(Saved entries)
* * * * * * *

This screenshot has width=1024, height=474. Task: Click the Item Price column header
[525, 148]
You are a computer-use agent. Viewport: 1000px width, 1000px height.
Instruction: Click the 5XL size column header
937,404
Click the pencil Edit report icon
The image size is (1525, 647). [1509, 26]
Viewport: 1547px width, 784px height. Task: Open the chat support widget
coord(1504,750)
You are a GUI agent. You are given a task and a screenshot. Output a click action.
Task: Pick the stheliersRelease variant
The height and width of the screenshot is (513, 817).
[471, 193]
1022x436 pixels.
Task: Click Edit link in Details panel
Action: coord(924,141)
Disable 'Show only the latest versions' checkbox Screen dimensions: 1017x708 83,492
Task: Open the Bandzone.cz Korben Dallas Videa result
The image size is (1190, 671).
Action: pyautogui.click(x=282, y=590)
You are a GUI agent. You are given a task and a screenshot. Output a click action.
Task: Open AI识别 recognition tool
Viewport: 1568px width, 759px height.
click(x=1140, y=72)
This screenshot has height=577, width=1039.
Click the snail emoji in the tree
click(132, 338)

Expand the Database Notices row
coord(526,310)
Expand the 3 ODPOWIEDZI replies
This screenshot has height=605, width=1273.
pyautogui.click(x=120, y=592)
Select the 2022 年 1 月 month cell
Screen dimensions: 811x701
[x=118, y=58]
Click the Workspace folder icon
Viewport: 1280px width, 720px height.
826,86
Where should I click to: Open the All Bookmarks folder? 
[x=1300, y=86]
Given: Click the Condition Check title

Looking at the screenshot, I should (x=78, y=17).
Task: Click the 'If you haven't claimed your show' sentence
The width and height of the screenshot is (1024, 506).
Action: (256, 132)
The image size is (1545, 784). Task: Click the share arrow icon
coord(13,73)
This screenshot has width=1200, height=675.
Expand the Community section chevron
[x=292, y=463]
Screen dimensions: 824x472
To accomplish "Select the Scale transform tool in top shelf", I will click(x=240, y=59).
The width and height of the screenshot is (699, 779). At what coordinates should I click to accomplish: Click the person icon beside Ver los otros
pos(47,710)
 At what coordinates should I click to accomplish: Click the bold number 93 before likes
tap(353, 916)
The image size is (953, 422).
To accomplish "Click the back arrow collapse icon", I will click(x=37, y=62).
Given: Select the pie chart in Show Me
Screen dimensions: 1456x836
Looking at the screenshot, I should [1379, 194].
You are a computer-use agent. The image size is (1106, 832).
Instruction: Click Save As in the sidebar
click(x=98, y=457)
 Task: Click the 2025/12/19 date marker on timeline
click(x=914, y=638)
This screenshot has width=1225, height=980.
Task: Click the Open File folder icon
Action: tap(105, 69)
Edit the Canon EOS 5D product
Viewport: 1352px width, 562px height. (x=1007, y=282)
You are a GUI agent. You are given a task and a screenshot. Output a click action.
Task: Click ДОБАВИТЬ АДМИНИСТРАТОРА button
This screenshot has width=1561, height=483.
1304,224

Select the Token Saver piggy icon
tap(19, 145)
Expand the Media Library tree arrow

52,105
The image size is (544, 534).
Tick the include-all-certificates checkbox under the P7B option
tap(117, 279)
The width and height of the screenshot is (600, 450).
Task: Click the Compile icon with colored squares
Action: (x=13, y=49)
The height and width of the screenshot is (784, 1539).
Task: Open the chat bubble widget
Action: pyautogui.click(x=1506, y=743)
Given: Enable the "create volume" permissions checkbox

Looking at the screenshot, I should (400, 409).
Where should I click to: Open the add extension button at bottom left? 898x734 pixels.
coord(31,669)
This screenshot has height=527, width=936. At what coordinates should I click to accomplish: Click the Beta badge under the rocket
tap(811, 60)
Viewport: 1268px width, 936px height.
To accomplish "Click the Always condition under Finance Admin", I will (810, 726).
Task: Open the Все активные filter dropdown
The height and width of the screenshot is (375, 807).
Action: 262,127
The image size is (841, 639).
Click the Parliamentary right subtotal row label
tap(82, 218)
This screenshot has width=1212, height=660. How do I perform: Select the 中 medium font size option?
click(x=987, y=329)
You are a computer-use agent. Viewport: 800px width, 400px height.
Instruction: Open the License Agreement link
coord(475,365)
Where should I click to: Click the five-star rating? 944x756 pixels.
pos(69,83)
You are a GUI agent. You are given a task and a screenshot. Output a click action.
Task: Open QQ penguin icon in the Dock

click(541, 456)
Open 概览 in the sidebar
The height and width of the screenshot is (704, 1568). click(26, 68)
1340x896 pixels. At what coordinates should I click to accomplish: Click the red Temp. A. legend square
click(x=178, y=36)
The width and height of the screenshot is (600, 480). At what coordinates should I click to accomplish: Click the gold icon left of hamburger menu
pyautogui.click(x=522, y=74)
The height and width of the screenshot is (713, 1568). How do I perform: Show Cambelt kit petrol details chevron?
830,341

* * * * * * *

Starting at the line above that holds "Instruction: Click Save As in the sidebar" and ending at the line that holds "Task: Click ДОБАВИТЬ АДМИНИСТРАТОРА button", transcribe each line exactly and include no other lines.

◆ Completed exercise
Instruction: Click Save As in the sidebar
click(x=98, y=457)
 Task: Click the 2025/12/19 date marker on timeline
click(x=914, y=638)
This screenshot has width=1225, height=980.
Task: Click the Open File folder icon
Action: tap(105, 69)
Edit the Canon EOS 5D product
Viewport: 1352px width, 562px height. (x=1007, y=282)
You are a GUI agent. You are given a task and a screenshot. Output a click action.
Task: Click ДОБАВИТЬ АДМИНИСТРАТОРА button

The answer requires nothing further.